At one point, even with more than 500 branches operating nationwide, Allied had only three – yes, three – quality control employees in it corporate office;
And at some point, in an apparent tax-motivated move, Allied transferred its quality control office offshore, to the island of St. Croix, where it employed a number of people who were so unqualified for the job that some did not know, for example, what a mortgage was. If these allegations are proved, it will mean that Allied’s supposed quality control program was nothing more than a joke.
In short, this deceptive behavior allowed Allied continued access to the Government-insured mortgage market and led the Government to foot the bill for thousands of mortgages that were doomed to fail. As I have said, the Government is out $834 million and counting.
Today’s action is a civil lawsuit, but the investigation is continuing, and we will go wherever the facts lead us, as we do in every case.

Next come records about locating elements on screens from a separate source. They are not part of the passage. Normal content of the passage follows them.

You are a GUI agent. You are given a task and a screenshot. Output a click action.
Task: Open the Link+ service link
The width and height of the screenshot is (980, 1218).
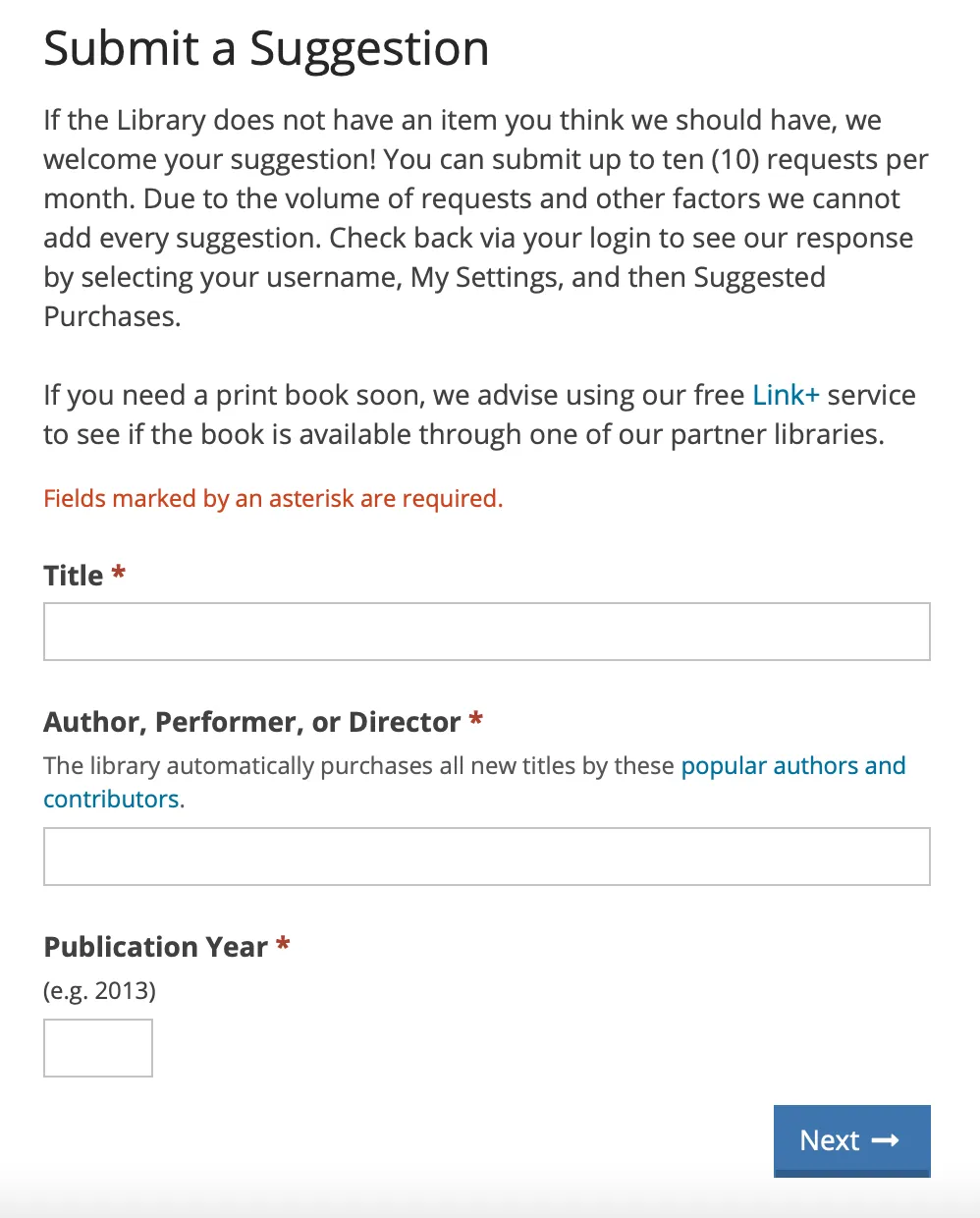785,395
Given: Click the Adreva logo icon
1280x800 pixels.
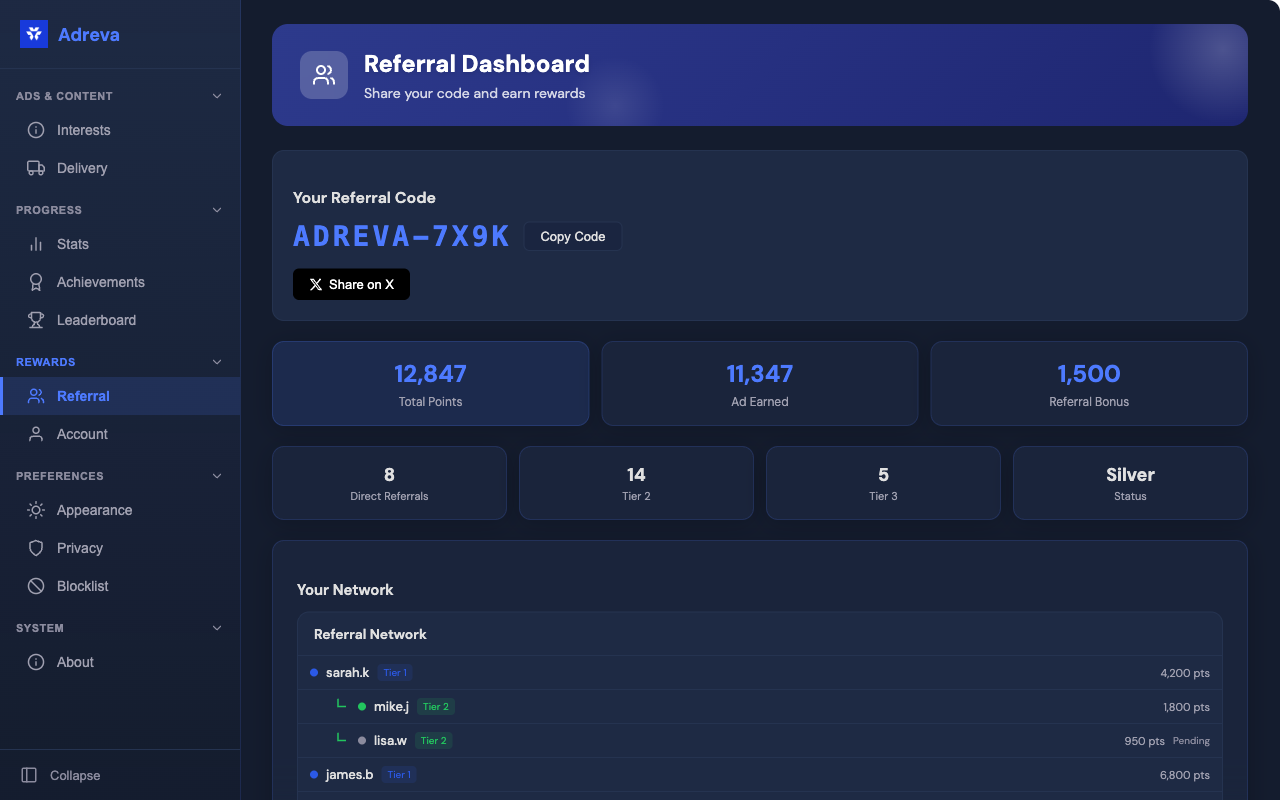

The FHA mortgage insurance program is a vital program that allows millions of Americans to purchase homes. But this program cannot succeed without the work of qualified lenders who play by the rules.
The Federal Housing Administration is the largest insurer of mortgages in the world. And its market share is only increasing.
Today, the FHA insures one of every three new residential mortgages in America. That’s up from just 4 or 5 of every hundred only a few years ago. That means that FHA is becoming a more and more important pillar of the entire housing market.
And that, in turn, means that the type of deceptive conduct described in today’s lawsuit cannot be tolerated.
Let me end by reading an email quoted in today’s Complaint. It was sent by defendant Stell to another Allied employee in 2009 after HUD issued a negative audit report about a number of Allied branches. Referring to CEO and defendant Jim Hodge, Director of Compliance Jeanne Stell wrote this:
“Jim [Hodge] has to be the biggest target personally for his disregard of the regulations. Serves him right never listening and thinking he didn’t have to play by the rules.” (Complaint, paragraph 76).
I could not have said it any better myself.